Whose Name Comes Up? III: Persona Prompting Effects in LLM-Based Scholar Recommendation
For researchers and practitioners using LLMs for academic discovery, this work reveals that prompt design is a non-trivial source of bias that should be systematically audited alongside model choice.
This paper audits 43 LLMs for scholar recommendation, finding that prompt design (language, location, role) significantly affects output diversity and factuality, with South Africa prompts yielding less factual lists and Japan prompts producing homogeneous lists. Technical quality is driven by model choice, while social representativeness depends on prompt context.

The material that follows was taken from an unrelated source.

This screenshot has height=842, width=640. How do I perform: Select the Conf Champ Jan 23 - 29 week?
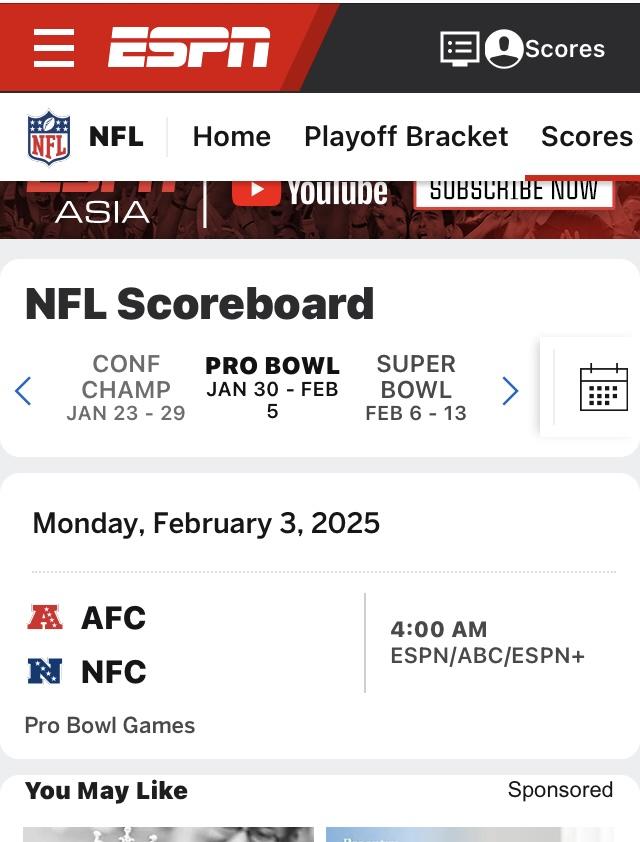coord(126,388)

Large language models (LLMs) are increasingly used as scholar recommenders, shaping who is seen as an expert in academia. Existing audits remain English-centric, single discipline, and persona-agnostic, leaving the source of output variability poorly understood. To this end, we propose a benchmark that disentangles the effects of model choice and prompt design on recommendations. We audit 43 LLMs by varying persona prompts (language, location, role-and-task) and context (field, seniority, k). Recommended scholars are compared against Semantic Scholar over six scientific disciplines to measure technical quality (factuality, coverage) and social representativeness (diversity, parity). Basic technical quality is driven by model choice, factuality and parity by context, and diversity by location. South Africa prompts yield less factual lists, while Japan prompts yield highly factual but homogeneous lists skewed toward highly productive scholars. Prompt design is thus a non-trivial axis of LLM-based scholar discovery and should be systematically audited alongside model choice.